Though we went with SOA, I think that’s an initial step to micro-services.
Hosting the service on Lambda
Lambda vs EC2+ECS
Lambda)
PROS:
- devops light and don’t have to worry about performance monitoring
- scales automatically
- server is self-managed
CONS:
- takes a zip file restrained by specific AMI environment provisions.
- limitations: 50mb, 5min timeout, cold start delay (minor nuisance), 2.7 standard libraries, 3.6 incomplete
- size can be combated by decomposition of functions. Lambda is great-way to build a true micro-services architecture.
- can’t ssh into server, AWS Lambda does not provide any control of infrastructure & environment used to run the application code
ECS)
PROS:
- takes a docker image so it allows for more flexibility: language, size, etc.
- don’t have to downgrade code to python 2.7
CONS:
- better optionality for configuring infrastructure. Since this an area that’s well outside my profession, it only serves as a distraction.
- involves managing a server, scaling, etc.
- this would also use flask frame-work which - for me - has been unreliable. Alternatively, could use AWS’s Chalice.
Given you’ve already paid the learning pains, lambda makes much more sense for a data scientist who’s looking for a hands-off approach. However, should things not workout due to the limitations e.g. can’t compress the the libraries to under 50mbs than ECS makes more sense. More arguments on ECS vs Lambda
More on the Cons of using Lambda:
- 5 min timeout: If the service doesn’t get a heartbeat in 5 mins it’ll AWS will kill the service.
- python 2.7 standard libraries / 3.6 incomplete.
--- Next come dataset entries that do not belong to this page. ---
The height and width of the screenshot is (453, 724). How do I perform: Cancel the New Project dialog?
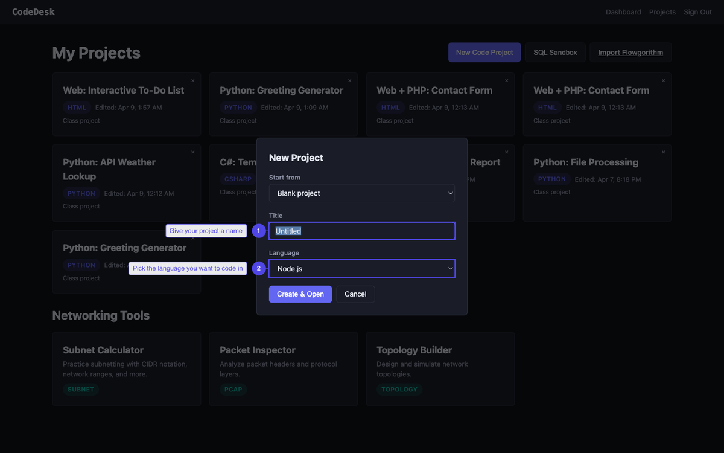[355, 294]
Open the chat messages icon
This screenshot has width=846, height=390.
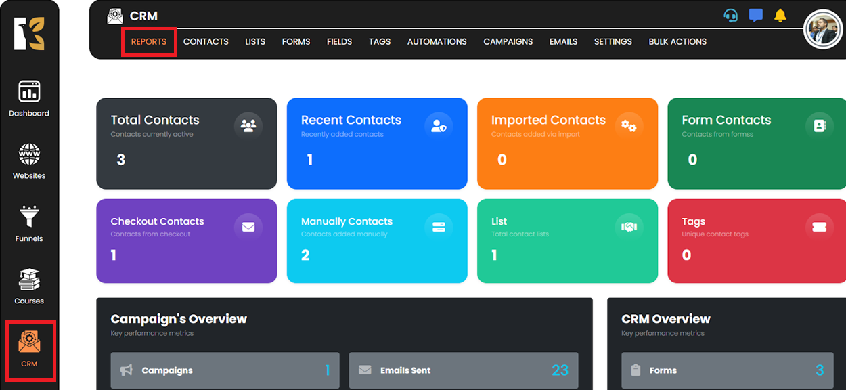[x=756, y=16]

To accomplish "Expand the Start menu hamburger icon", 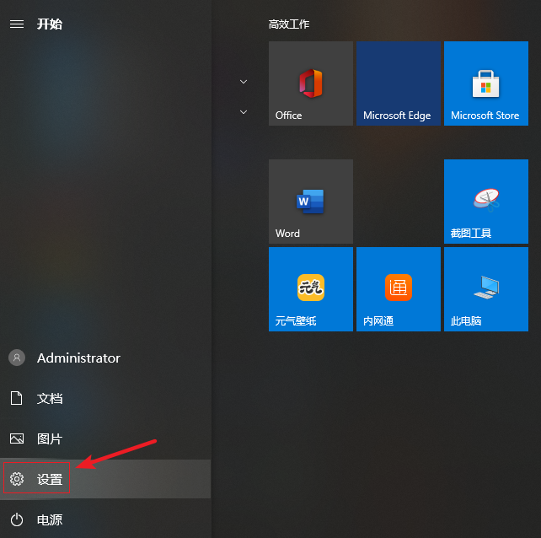I will tap(16, 24).
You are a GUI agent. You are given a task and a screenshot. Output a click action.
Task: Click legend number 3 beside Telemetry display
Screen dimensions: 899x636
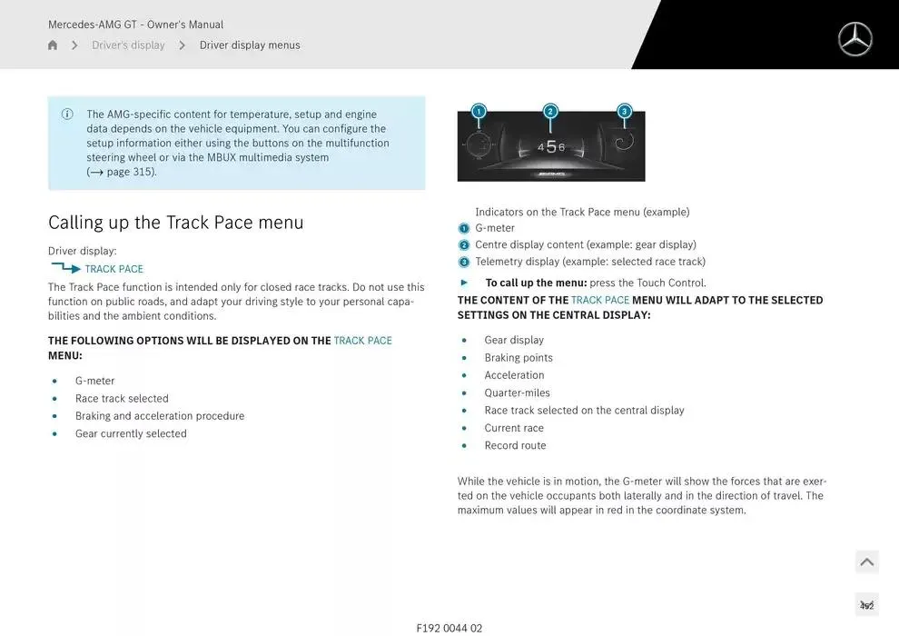464,262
As of this writing, you’ll likely have downgrade your app in python 2.7. Decieving arduous, many engineers opposed this but the change was trivial from a time perspective.
Building the deployment zip
First, setup an environment so that you can easily REPL.
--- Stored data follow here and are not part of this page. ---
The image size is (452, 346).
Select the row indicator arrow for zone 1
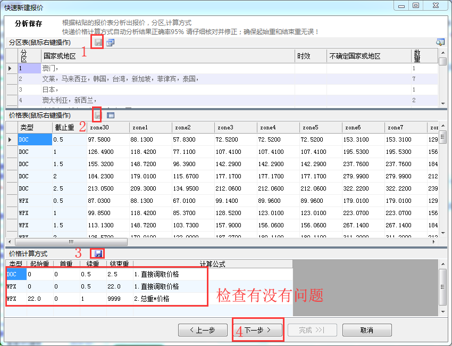[10, 69]
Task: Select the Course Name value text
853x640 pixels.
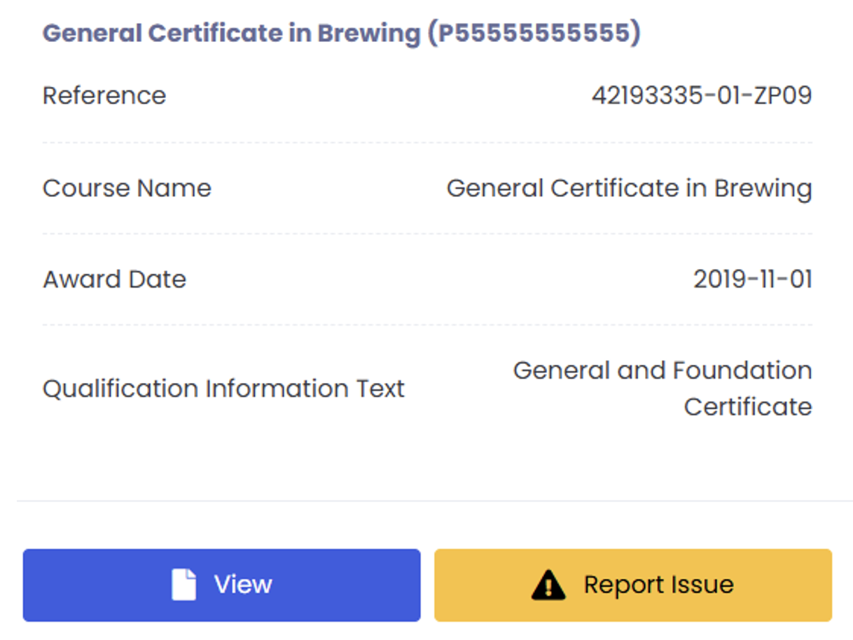Action: [x=629, y=188]
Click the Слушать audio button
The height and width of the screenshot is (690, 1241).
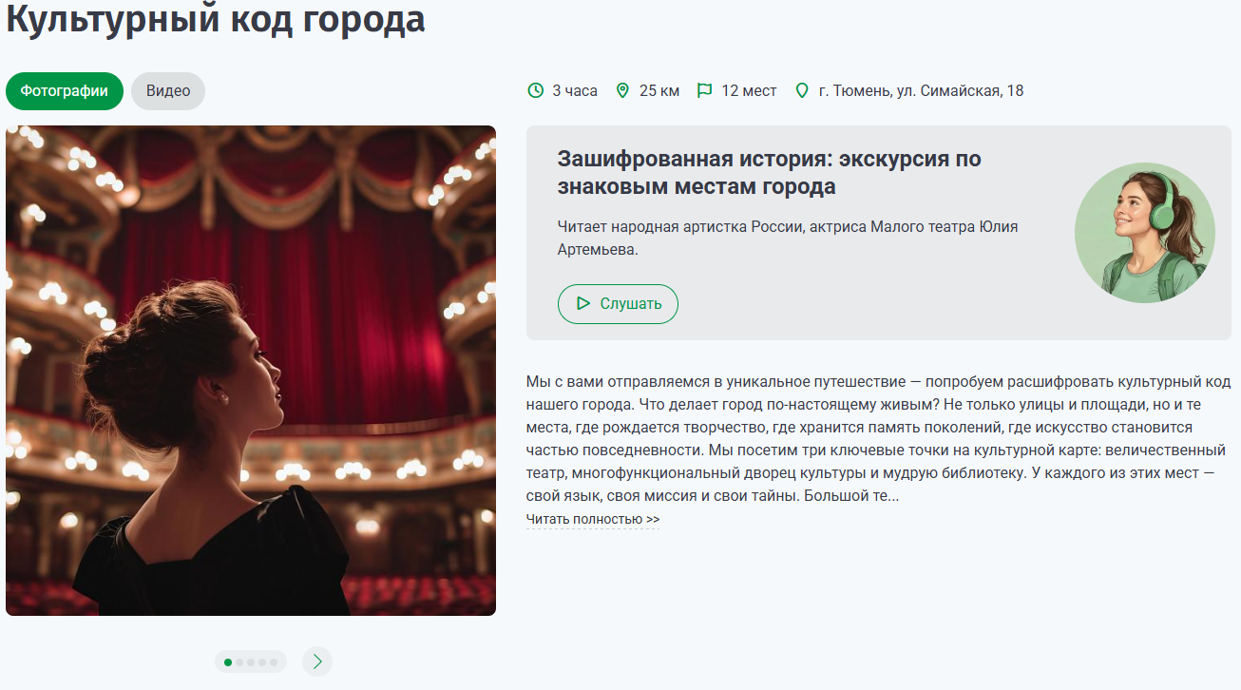coord(618,304)
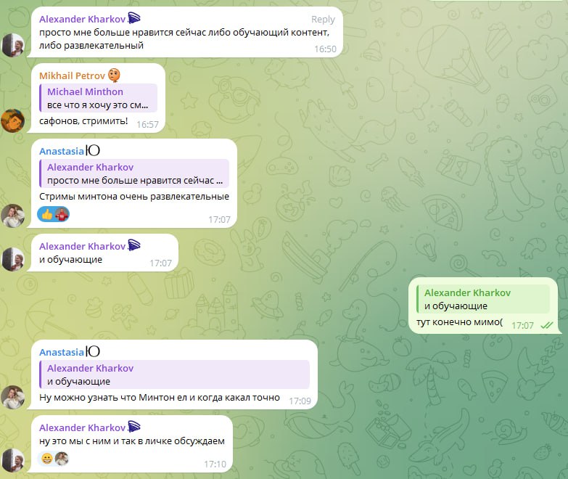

- start in the directory of the model
- Install docker
- docker pull down the same AMI lambda’s using
docker pull amazonlinux:2016.09
- run the shell script build_and_trim_weight.sh (takes time)
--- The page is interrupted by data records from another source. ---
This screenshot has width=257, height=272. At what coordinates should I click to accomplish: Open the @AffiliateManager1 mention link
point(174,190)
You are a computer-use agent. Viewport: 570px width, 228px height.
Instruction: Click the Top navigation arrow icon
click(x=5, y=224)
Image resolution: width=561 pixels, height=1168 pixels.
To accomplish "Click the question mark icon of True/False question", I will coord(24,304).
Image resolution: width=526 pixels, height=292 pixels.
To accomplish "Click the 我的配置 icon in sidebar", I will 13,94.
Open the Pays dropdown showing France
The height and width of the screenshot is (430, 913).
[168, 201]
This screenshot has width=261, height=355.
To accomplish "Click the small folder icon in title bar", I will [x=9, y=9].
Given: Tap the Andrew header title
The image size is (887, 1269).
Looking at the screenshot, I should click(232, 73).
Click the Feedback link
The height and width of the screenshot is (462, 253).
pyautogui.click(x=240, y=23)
docker run -v $(pwd):/outputs -it amazonlinux:2016.09 \ /bin/bash /outputs/build_and_trim_weight.sh
- it’ll output all the dependencies in a zip called : venv.zip
- unzip this and all scripts
- trim weight down to 50mb and test full deployment package with lambdaci docker image posted above.
$ docker run -v "$PWD":/var/task lambci/lambda:python2.7 test.handler
build_and_trim_weight.sh
#!/bin/bash
set -ex
yum update -y
yum install -y \
atlas-devel \
atlas-sse3-devel \
blas-devel \
gcc \
gcc-c++ \
lapack-devel \
python27-devel \
python27-virtualenv \
findutils \
sqlite-devel \
zip
do_pip () {
pip install --upgrade pip wheel
pip install --use-wheel --no-binary numpy numpy
pip install --use-wheel --no-binary scipy scipy
pip install --use-wheel sklearn
pip install --use-wheel joblib && \
pip install --use-wheel pandas && \
pip install --use-wheel py-stringmatching && \
pip install --use-wheel pytz && \
pip install --use-wheel unidecode && \
pip install --use-wheel nltk && \
python -m nltk.downloader stopwords
}
strip_virtualenv () {
echo "venv original size $(du -sh $VIRTUAL_ENV | cut -f1)"
find $VIRTUAL_ENV/lib64/python2.7/site-packages/ -name "*.so" | xargs strip
echo "venv stripped size $(du -sh $VIRTUAL_ENV | cut -f1)"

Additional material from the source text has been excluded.